**Exercise goal:**
Search the material for the string "computer", then return every line where it is found.

§ §

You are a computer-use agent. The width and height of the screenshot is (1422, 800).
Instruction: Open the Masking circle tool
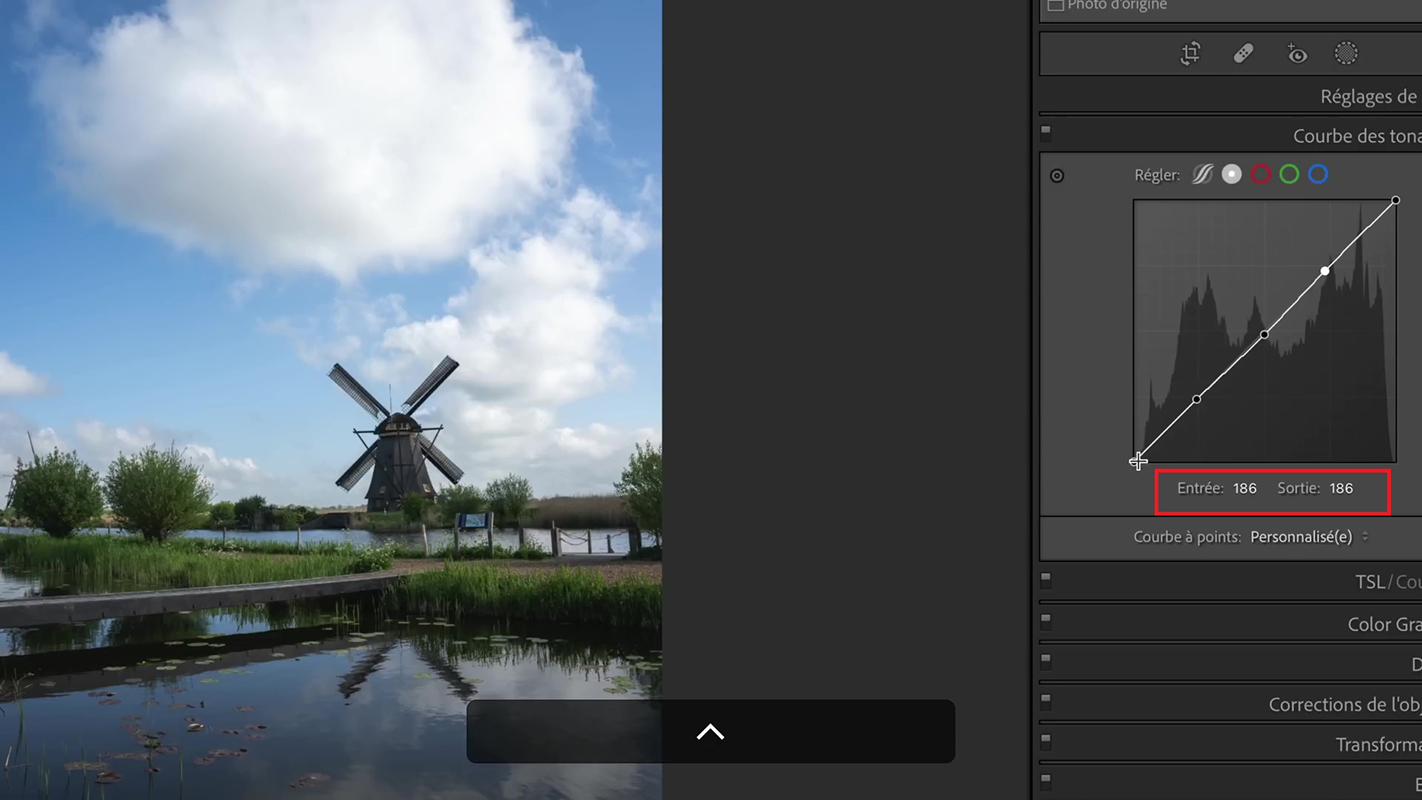pos(1346,54)
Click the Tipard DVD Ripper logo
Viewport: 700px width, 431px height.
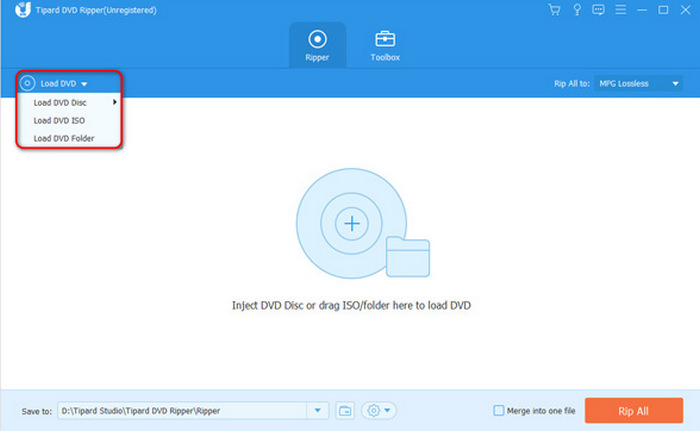[x=22, y=10]
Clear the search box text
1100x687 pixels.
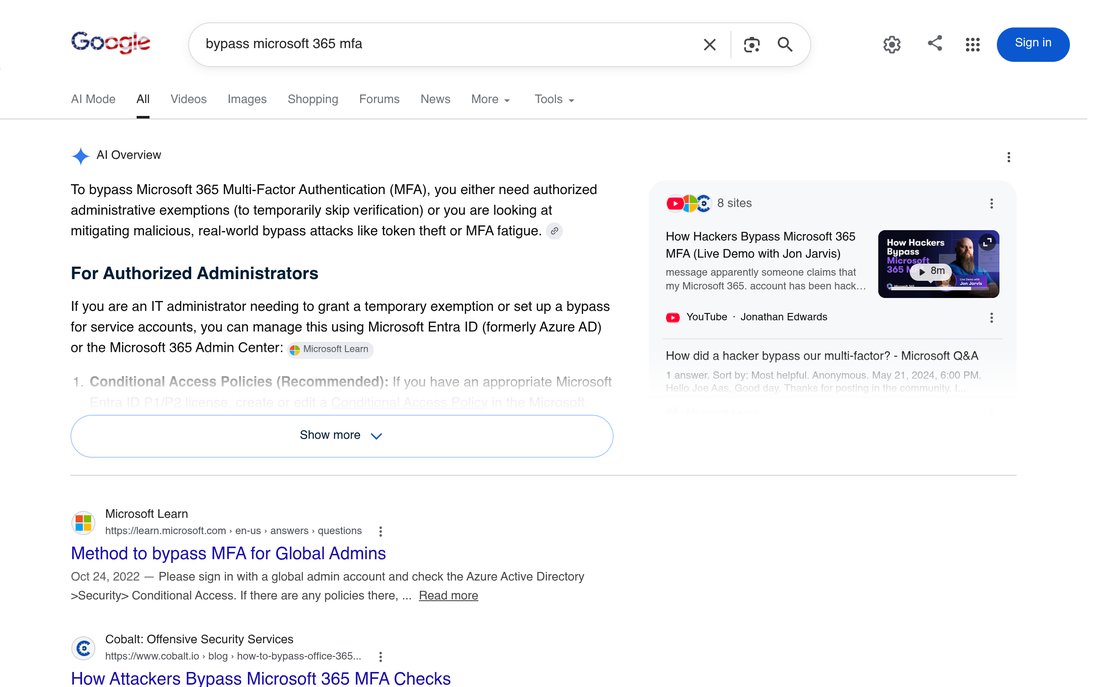(x=709, y=44)
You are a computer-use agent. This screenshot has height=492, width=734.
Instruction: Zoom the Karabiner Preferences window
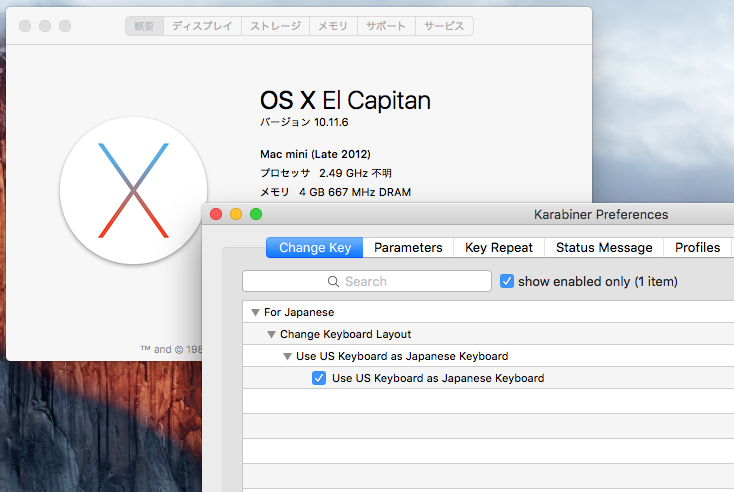(256, 214)
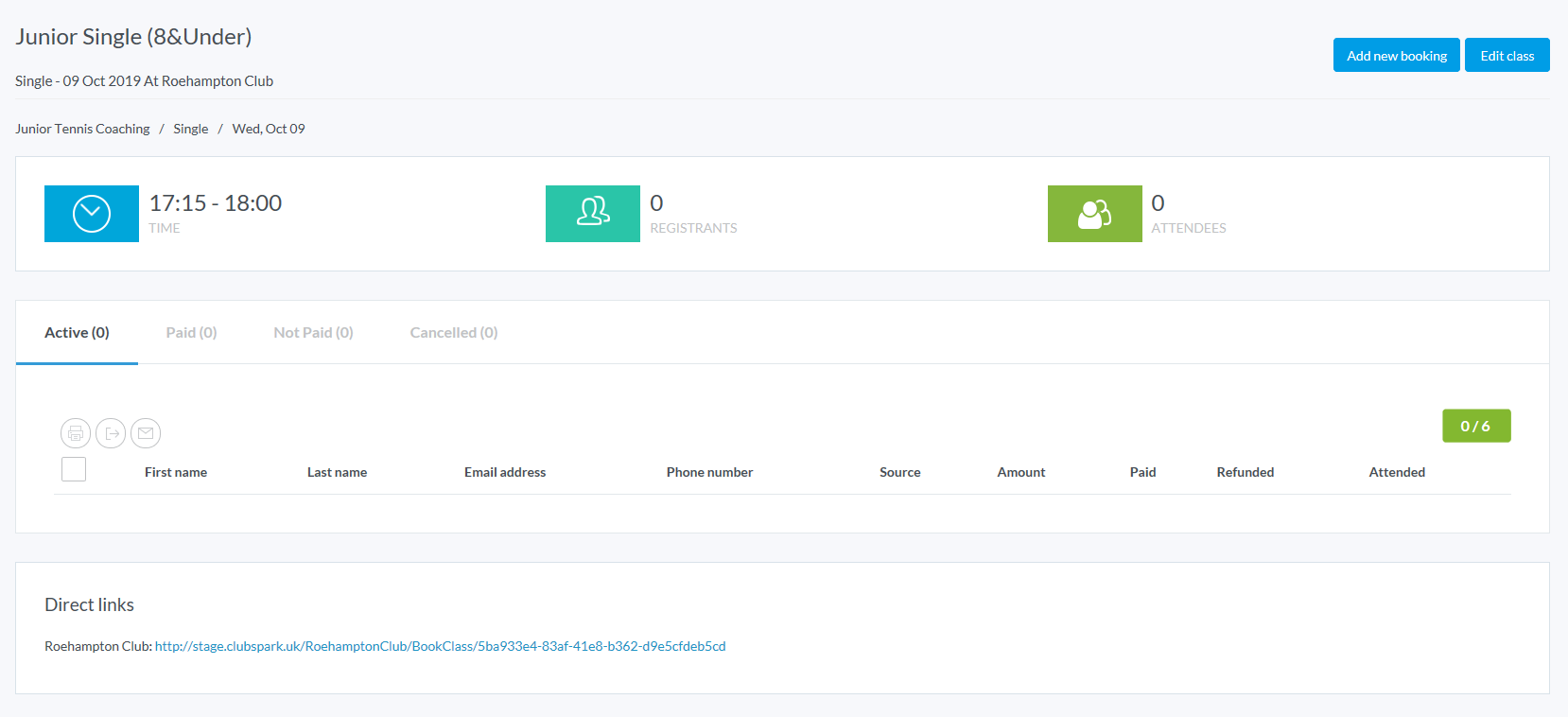Show the Not Paid (0) tab
The image size is (1568, 717).
pos(313,333)

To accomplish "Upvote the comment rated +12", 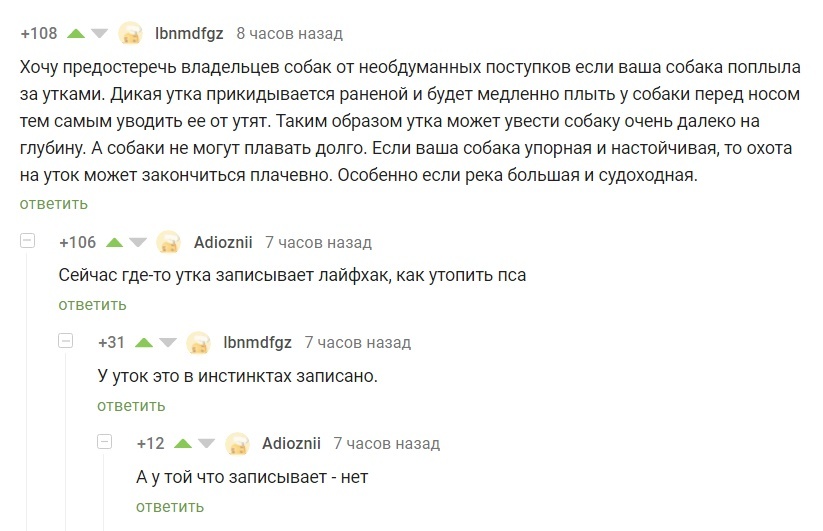I will pos(183,443).
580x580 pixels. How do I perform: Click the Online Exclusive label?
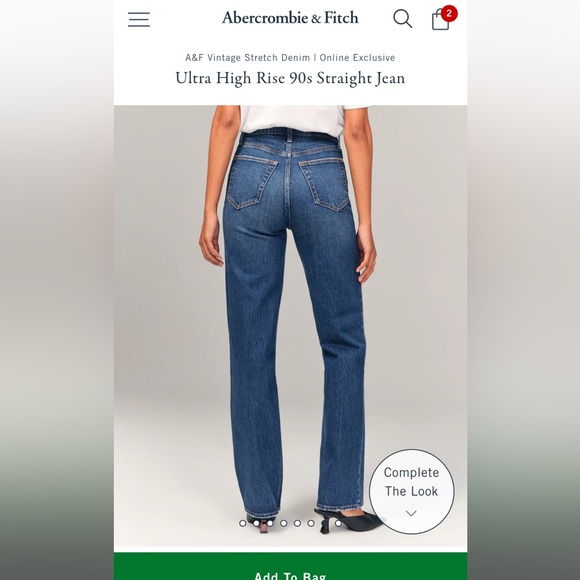tap(357, 58)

§ §

**Exercise output:**
You are a computer-use agent. The width and height of the screenshot is (1422, 800).
You are a computer-use agent. This screenshot has height=492, width=734.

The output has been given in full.